Moving bug off openshift product to RHACM. this bug will need to be verified on a downtream RHACM with Assisted service image.
@frolland Do you know why this clone is on the ACM product and not AI's component under OCP?
Looks like @bjacot moved it onto RHACM. Assuming that was done because it needs to be verified on RHACM but this update hasn't yet been included in an advisory. I think this should still be against the AI component under OCP. What do you think @bjacot
Since Crystal mentioned this was fixed in ACM 2.3.1 (ie. the GA), can the bugzilla be closed?

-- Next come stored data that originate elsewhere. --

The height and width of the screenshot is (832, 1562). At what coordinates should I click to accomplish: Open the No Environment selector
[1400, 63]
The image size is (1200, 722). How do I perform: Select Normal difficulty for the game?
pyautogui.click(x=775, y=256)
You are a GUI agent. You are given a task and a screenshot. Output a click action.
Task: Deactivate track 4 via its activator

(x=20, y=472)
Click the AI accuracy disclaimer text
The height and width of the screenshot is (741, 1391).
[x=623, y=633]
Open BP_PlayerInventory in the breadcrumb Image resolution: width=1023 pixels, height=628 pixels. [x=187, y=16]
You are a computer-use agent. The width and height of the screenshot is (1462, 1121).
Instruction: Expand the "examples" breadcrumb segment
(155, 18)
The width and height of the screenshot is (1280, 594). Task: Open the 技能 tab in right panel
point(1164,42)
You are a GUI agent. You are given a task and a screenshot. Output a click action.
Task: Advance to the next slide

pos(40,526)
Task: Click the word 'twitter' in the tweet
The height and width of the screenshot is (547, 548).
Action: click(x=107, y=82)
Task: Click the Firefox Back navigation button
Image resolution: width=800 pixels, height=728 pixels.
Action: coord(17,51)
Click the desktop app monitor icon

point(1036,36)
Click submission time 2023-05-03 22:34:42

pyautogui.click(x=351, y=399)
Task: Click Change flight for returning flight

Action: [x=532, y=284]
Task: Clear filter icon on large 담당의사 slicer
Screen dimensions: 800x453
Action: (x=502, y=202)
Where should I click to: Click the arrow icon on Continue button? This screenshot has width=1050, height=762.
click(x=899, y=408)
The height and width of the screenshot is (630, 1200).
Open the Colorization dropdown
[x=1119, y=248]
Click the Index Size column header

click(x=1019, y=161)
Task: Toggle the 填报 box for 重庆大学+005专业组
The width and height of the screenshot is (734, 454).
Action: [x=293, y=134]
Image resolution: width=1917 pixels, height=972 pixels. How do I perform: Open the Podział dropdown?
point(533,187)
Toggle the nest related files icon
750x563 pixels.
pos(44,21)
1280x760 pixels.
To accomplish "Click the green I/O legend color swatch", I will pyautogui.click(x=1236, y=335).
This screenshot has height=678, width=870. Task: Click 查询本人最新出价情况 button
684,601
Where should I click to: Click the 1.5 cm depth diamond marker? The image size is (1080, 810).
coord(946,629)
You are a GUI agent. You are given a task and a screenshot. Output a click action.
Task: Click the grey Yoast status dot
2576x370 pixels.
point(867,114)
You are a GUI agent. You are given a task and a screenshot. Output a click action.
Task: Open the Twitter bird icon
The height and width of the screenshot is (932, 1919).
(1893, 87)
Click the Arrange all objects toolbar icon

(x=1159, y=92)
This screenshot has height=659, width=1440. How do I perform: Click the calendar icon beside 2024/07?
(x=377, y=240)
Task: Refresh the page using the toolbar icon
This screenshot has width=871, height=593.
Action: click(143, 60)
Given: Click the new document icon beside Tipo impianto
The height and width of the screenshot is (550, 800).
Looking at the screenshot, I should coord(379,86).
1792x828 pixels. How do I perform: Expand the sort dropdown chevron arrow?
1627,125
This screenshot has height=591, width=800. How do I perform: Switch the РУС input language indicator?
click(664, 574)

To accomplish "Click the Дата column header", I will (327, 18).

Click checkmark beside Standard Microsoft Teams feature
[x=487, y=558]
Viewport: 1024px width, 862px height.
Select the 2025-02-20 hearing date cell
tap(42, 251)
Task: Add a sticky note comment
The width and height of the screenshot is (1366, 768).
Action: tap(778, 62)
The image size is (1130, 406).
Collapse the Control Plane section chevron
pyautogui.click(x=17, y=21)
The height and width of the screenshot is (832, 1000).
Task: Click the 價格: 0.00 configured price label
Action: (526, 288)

G2Bsync 925985645 comment CrystalChun Thu, 23 Sep 2021 16:49:56 UTC G2Bsync Was already included in ACM 2.3 GA Picked up in https://github.com/open-cluster-management/backlog/issues/13873
It doesn't look like there's a way to reproduce this downstream. RHACM has AI bundled in it. Deleting namespace of RHACM requires more steps than just oc delete ns/rhacm (see RHACM documentation here: https://github.com/open-cluster-management/rhacm-docs/blob/64223d8f987ed0a1d9e3d886e3da93cec1dd0fb9/install/uninstall.adoc). Deleting RHACM through the appropriate steps removes AI. According to @bjacot who has tried it, this method works.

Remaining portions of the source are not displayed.